- PROVIDED DATA:

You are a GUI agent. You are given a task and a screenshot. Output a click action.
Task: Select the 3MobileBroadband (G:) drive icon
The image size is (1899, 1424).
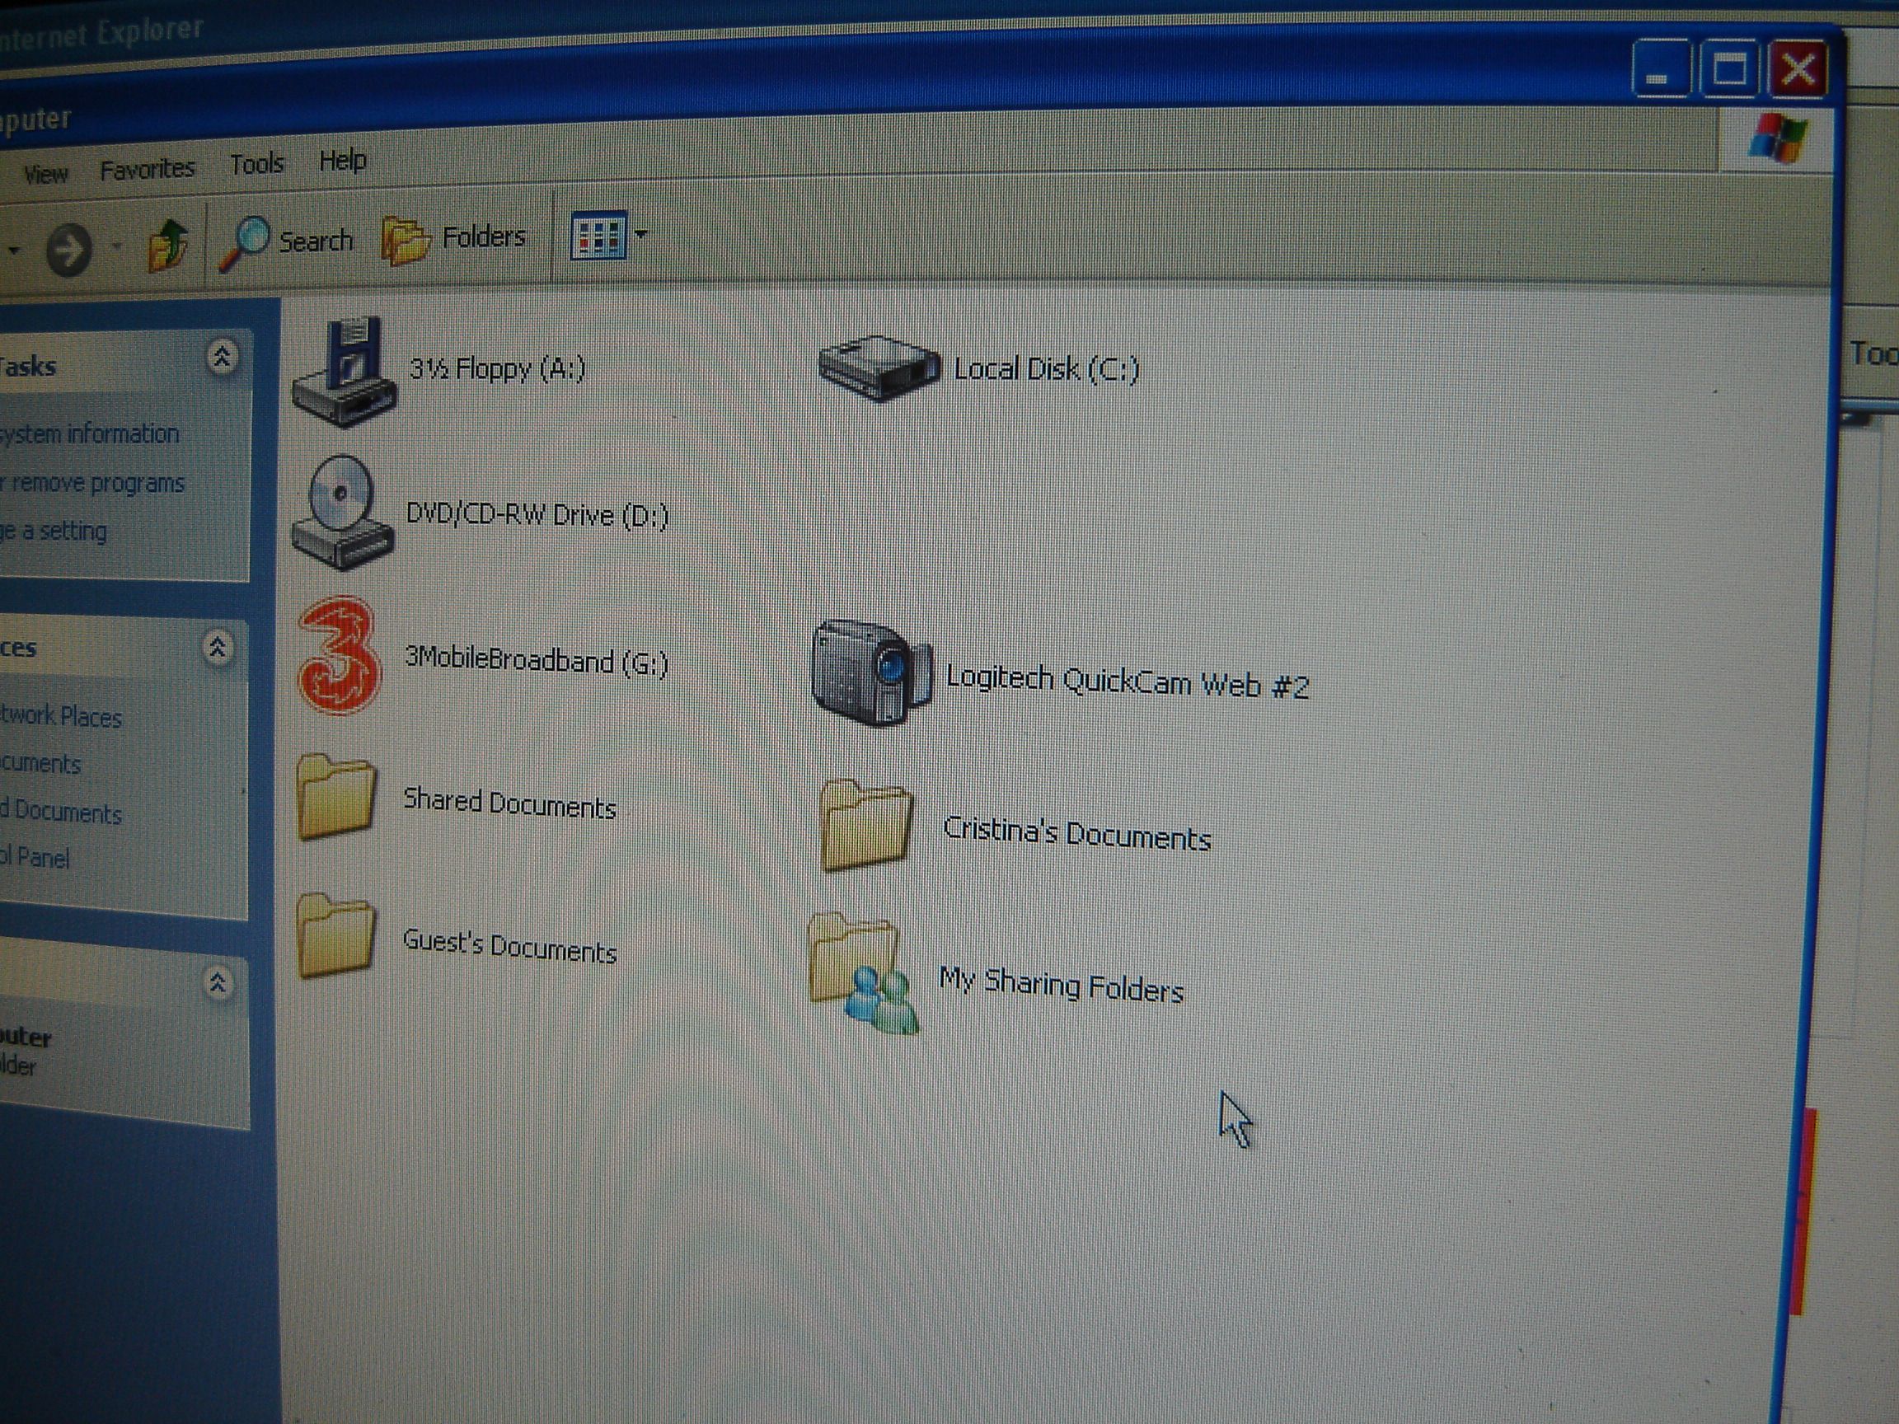pyautogui.click(x=339, y=656)
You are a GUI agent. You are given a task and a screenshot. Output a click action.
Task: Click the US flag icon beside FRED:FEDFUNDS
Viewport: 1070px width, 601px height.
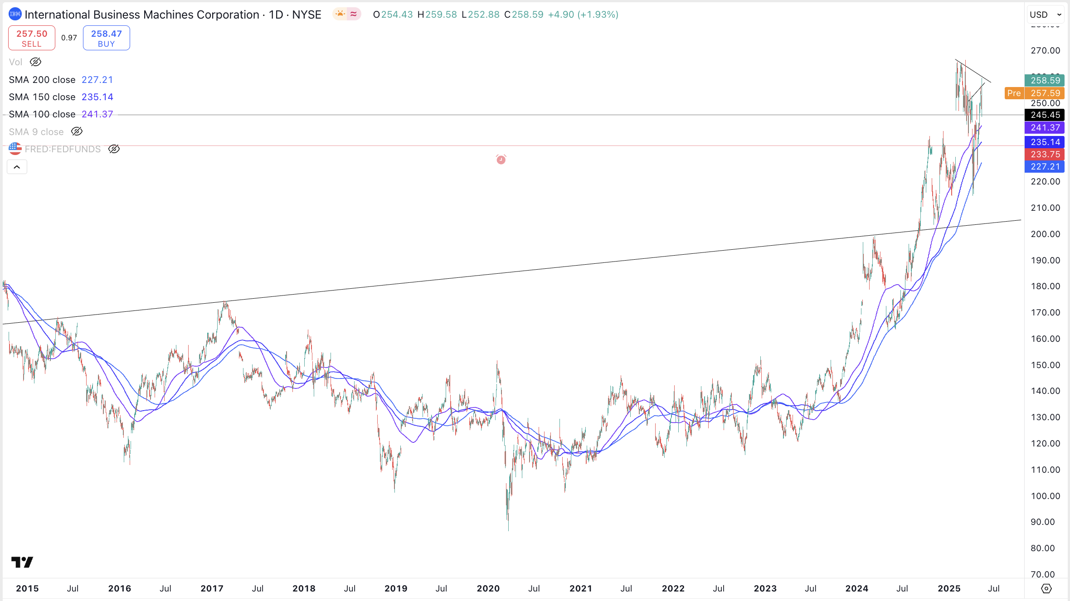pos(15,149)
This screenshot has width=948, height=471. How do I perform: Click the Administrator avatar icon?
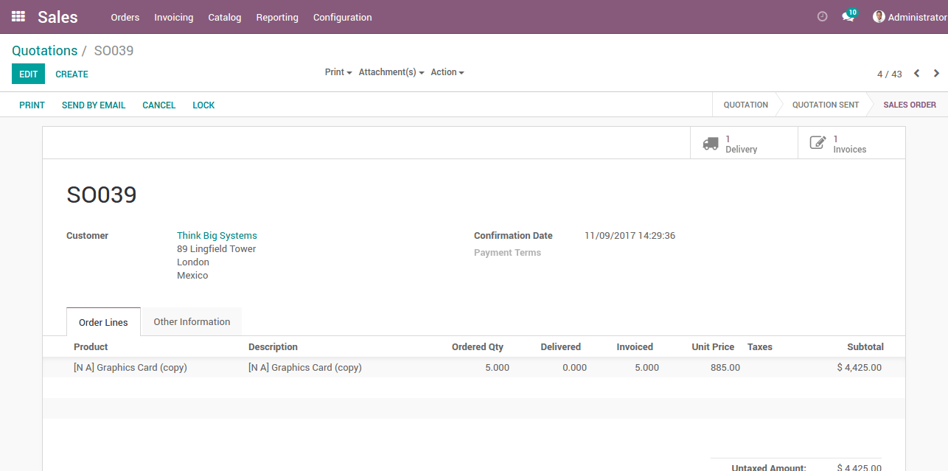[x=879, y=16]
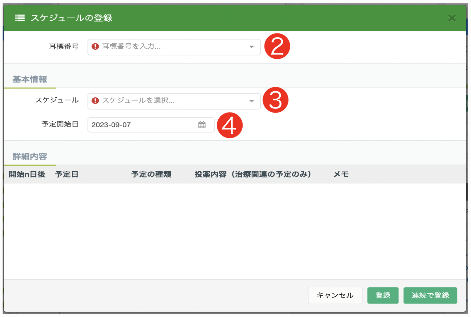The image size is (471, 317).
Task: Click the green 登録 button
Action: click(383, 295)
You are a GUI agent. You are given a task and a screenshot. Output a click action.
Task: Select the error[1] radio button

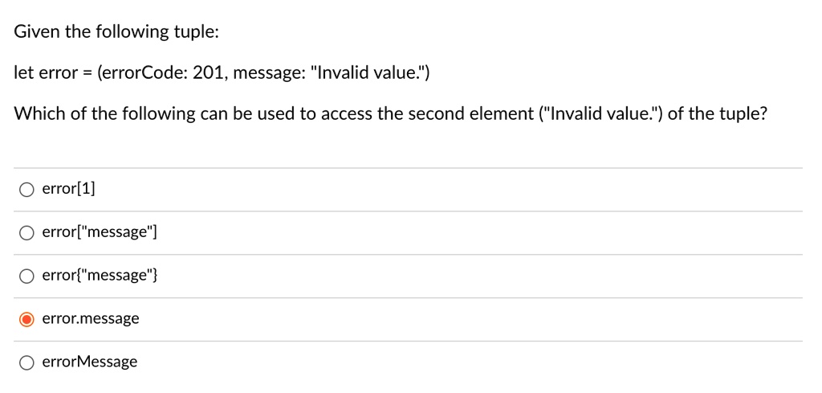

- WHAT IS EXPECTED:
Please reproduce the items word for word, starting at the line that contains "This screenshot has" and ending at the last line of the items. Omit the pictures.

- SOLVED EXERCISE:
This screenshot has width=948, height=471. How do I perform: Click the Administrator avatar icon?
[x=879, y=16]
The image size is (471, 317).
Task: Click the green 登録 button
Action: click(383, 295)
You are a GUI agent. You are given a task and a screenshot. Output a click action.
Task: Select the error[1] radio button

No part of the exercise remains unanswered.